Someone senior there told me that as I was half-Korean, if I pursued an acting career then the best I could hope for was a supporting role on a TV show.
I felt my dreams slipping away.
My contract came up for renewal before my group was due to be launched – and I said that I wanted out.
It’s really unusual to walk away, most trainees want the dream so badly that they’ll agree to anything.
Despite my refusal, I parted on good terms with the company.
Because I left when I did, I had no debts to pay off, I had fulfilled my part of the contract.
If I had stayed and debuted with the group then I would have been charged for the cost of my instructor fees, accommodation, and for any plastic surgery.
Even successful acts have to continue working to pay off all the debt incurred during training, and the new debt that builds up when you’re an idol. It’s actually really difficult to make money by being a K-pop star.

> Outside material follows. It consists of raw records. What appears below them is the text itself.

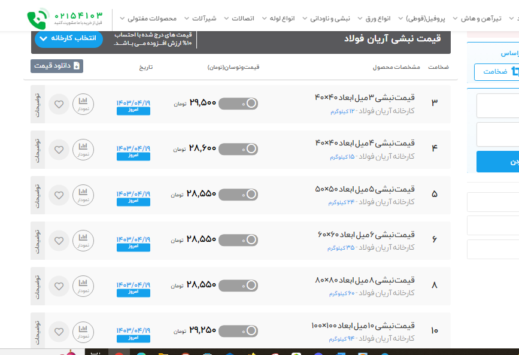
Task: Open the قیمت نبشی 6 میل ابعاد 60×60 link
Action: pyautogui.click(x=366, y=234)
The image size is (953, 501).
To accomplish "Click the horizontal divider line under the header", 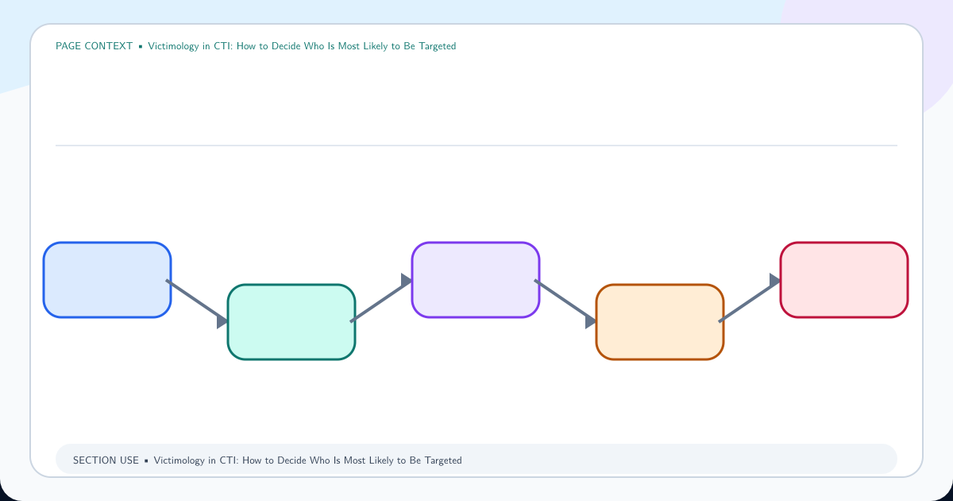I will 477,146.
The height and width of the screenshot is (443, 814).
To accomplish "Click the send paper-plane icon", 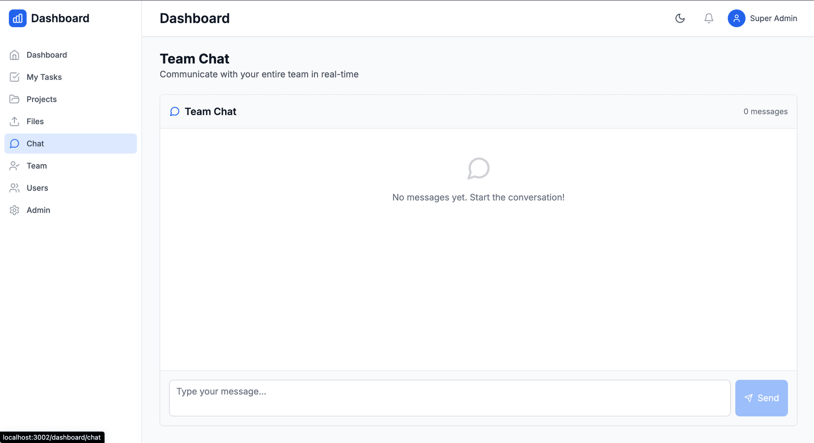I will pos(749,398).
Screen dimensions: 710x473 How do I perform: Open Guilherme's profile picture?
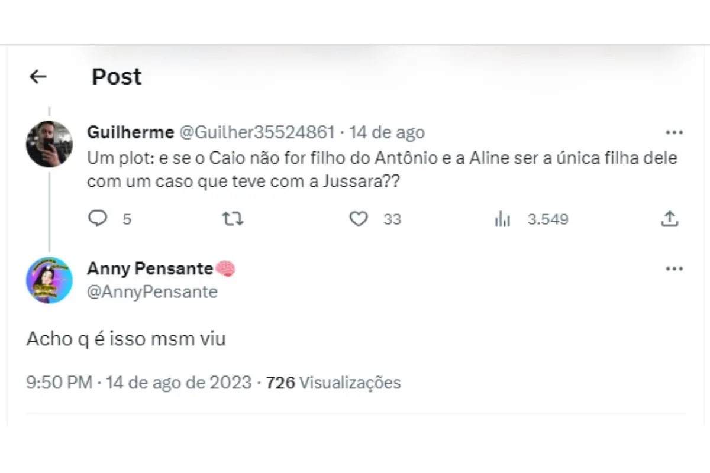pos(49,144)
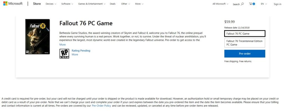Open the Store menu link
Screen dimensions: 285x111
37,4
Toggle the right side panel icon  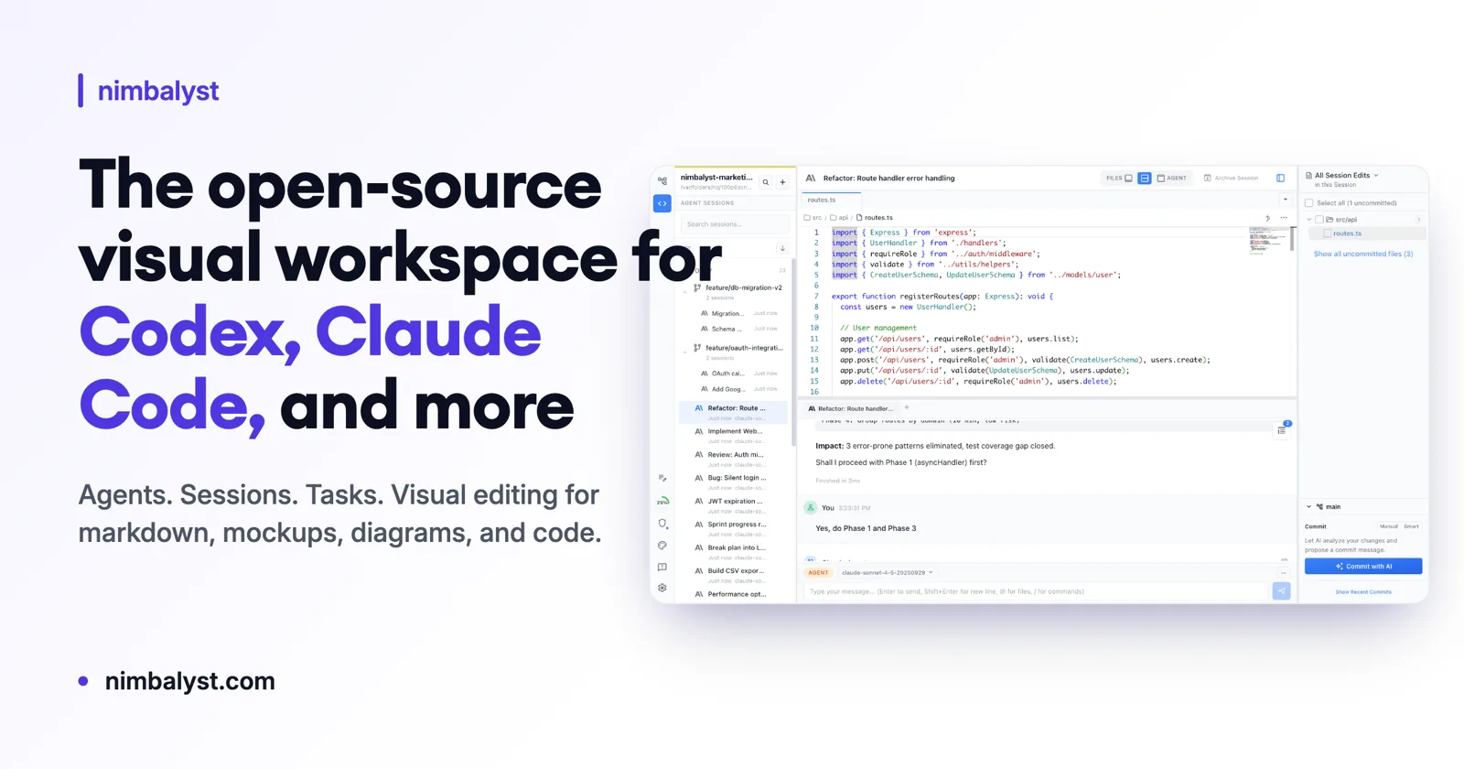pos(1280,178)
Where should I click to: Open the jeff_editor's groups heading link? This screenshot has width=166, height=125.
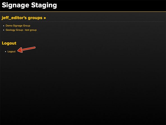pyautogui.click(x=24, y=18)
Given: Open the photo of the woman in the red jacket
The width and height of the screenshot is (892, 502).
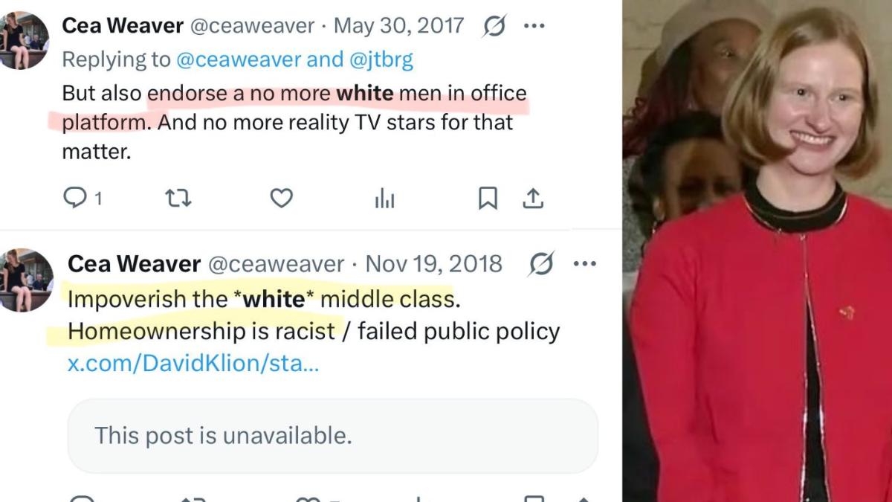Looking at the screenshot, I should pos(757,251).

I returned to England without having had any plastic surgery and was reunited with my old friends. I was able to sit my exams with everyone else.

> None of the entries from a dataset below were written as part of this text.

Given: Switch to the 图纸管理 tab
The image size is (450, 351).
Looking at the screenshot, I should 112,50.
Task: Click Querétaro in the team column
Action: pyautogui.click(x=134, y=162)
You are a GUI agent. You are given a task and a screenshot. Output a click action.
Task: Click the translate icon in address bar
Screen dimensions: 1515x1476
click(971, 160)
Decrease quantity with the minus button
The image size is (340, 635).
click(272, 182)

I went on to do an art foundation course and then got a place at a fashion school in France. I’m really fortunate because so many trainees get dropped at 18, or finish their contracts when they’re 21 and feel lost. They gave up everything to try to be a K-pop idol, but that’s ended and they find themselves with no qualifications.
My mum was so happy that I was back. She always believed training wasn’t the right thing for me. But she knew I had to find that out for myself. I had to go the long way round, but I learned that mum is always right.
When I see videos of the group I was to have been in, I feel relieved that it isn’t me up there on stage.
The whole thing feels fake to me, as I know those girls personally, and the way they have to behave in public is not what they are like in real life.
I’m not really thinking about pursuing acting at the moment, except perhaps as a hobby.
Instead I have a career as a YouTuber. I’ve realised that I’m quite entrepreneurial.
I love making videos for my channel. I find I’m applying a lot of what I learned in my K-pop training. I feel liberated because I control everything, from planning to filming to editing.
The more I think about it, the more I think I made the right decision.
As told to Elaine Chong
Since Euodias underwent her training the South Korean Free Trade Commission has introduced regulations to ban some unfair practices in contracts between K-pop trainees and entertainment companies.